Hollywood’un genç yetenekleri Andrew Garfield ve Adam Driver’a eşlik eden usta isim Liam Neeson. Bir başka usta aktör Ciarán Hinds’de filmin oyuncu kadrosunda. Japon sinemasının büyük aktörlerinden Issei Ogata ise filmin en iyi performanslarından birini sergiliyor. Öyküsü ve meselesini kusursuza yakın bir biçimle birleştirmeyi başaran Scorsese filmi, teknik yanıyla da öne çıkıyor. Meksikalı görüntü büyücüsü Rodrigo Prieto’nun yetkin kamerası, Dante Ferretti’nin öykünün ruhunu ortaya çıkaran üst düzey yapım tasarımıyla uyumlu. Scorsese sinemasının başyapıtları arasında sayamayacak olsak da, sıklıkla perdeye yansımayan has sinema filmlerinden biri ‘Silence’. (4 / 5)



SON MACERA

-Uzatmalarda yaşanan heyecan-

Yaşlılıklarının keyfini sürecekken, banka tarafından borçlandırılan, kıt kanaat yaşamak zorunda bırakılan, buna karşılık, ilerlemiş yaşlarına ters orantılı bir hayat sevgileri olan üç yakın arkadaş, bir banka soygunu yapmaya karar verirler.

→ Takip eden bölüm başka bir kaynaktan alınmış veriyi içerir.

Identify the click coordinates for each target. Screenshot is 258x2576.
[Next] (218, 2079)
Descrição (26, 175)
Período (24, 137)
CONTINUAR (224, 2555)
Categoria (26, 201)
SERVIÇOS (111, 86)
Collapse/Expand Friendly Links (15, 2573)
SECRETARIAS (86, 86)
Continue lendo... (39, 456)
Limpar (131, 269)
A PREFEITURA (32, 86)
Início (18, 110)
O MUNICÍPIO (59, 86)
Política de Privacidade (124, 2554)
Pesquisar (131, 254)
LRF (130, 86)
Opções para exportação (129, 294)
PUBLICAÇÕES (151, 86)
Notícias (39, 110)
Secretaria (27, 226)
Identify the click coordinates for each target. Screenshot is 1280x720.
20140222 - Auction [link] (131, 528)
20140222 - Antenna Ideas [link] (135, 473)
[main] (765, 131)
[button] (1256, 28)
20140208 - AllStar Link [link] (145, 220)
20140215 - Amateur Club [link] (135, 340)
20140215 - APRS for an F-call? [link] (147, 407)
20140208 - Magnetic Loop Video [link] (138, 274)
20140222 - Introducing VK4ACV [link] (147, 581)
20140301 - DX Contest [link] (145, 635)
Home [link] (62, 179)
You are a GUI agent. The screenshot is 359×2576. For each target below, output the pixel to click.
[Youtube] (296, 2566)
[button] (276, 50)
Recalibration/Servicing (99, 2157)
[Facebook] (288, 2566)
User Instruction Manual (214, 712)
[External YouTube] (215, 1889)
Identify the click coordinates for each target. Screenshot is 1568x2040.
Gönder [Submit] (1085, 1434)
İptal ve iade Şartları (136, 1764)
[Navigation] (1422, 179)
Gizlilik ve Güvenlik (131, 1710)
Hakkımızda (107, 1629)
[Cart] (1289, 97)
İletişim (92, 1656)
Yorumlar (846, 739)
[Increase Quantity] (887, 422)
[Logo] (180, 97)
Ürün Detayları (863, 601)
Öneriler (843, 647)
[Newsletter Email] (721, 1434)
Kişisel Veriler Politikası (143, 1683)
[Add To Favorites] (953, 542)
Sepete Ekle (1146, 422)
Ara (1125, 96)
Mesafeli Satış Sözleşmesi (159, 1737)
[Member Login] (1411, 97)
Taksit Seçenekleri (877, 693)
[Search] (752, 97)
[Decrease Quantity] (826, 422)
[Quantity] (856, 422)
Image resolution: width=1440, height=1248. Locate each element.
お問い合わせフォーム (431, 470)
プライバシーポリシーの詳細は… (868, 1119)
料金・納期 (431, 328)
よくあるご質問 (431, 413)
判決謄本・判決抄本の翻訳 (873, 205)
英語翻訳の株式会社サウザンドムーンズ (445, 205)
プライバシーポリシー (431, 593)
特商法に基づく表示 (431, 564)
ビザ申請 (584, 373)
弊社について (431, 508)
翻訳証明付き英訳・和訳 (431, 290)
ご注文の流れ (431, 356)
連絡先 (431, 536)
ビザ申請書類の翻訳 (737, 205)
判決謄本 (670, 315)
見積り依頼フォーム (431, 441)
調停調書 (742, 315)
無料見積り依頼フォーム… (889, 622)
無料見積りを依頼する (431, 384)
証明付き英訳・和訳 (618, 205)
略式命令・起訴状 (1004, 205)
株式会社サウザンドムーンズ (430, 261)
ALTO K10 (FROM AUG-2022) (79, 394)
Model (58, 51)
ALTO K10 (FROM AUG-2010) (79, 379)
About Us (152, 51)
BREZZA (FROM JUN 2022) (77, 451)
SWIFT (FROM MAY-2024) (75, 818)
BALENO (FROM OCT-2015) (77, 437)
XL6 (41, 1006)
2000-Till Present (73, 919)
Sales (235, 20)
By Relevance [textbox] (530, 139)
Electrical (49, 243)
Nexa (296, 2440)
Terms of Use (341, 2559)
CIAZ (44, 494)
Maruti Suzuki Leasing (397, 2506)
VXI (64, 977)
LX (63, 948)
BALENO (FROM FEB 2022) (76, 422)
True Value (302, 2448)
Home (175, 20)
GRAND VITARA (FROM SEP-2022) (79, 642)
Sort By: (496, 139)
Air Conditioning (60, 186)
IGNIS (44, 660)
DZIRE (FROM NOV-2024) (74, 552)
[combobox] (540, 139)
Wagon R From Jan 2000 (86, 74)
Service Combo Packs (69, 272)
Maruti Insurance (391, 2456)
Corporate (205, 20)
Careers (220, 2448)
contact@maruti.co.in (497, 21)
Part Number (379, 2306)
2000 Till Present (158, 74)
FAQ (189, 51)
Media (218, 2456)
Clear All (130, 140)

Edward Cannon’un 1979 tarihli Martin Brest filmi için yazdığı orijinal öykünün yeniden çevirimi, aktör kökenli yönetmen Zach Braff imzalı. Aynı isimli ilk filmde üç sıkı dostu, George Burns, Art Carney ve Lee Strasberg canlandırmışlardı. Yeniden çevirimde, bir başka dev üçlüyü birlikte izleyeceğiz: Michael Caine, Morgan Freeman ve Alan Arkin. Üç kafadara eşlik eden isimlerse, bir başka usta aktör Christopher Lloyd, Matt Dillon, John Ortiz ve yılların etki edemediği Ann-Margret.

Çağdaş bir Robin Hood öyküsü işin aslı, ince bir hüznün mizaha eşlik ettiği suç filmi. Zenginden çalıp, ihtiyacı olana dağıtan yakın arkadaşlar, dostluğun ve dayanışmanın hayati önemi, insanı hayatta tutan öncelikler. Müthiş oyuncu kadrosu, zarif filmin itici gücü olmuş. Hollywood popüler sineması içinde sevimli, sıcak, iyi kotarılmış, başarılı bir öykü. Sadece üç dev aktör adına değil, öyküsündeki naif durum dolayısıyla da keyifle izletiyor kendini. (3 / 5)



KAPAN

-Her davet iyi niyetli değildir!-

Afro-Amerikalı genç Chris Washington, beyaz kız arkadaşı Rose’un ailesiyle tanışmaya gider. Oldukça liberal ve modern görünümlü aile üyelerinin sıcak karşılaması, genç adamın hayalinde bile canlandırmayacağı netameli gelişmelere bırakacaktır yerini. Afro-Amerikalı aktör Jordan Peele’in yazıp yönettiği gizemli korku filmi, bilimkurgudan komediye uzanan birçok türü ihtiva ediyor içinde.

Gayet iyi başlayan ama elini daha ilk dakikalarda açık edip, farklı yerlere savrulan ve bazı anları oldukça sert yapım, işaret edip eleştirdiği ırkçılık tuzağına kendisi düşüyor. Oldukça sert, radikal ve sapkın bir beyaz adam eleştirisine dönüşüyor tür salatası. Daniel Kaluuya ve Allison Williams’ın başrolleri üstlendikleri yapımın, ülkesinde beklenmedik bir gişe başarısı elde ettiğini hatırlatalım.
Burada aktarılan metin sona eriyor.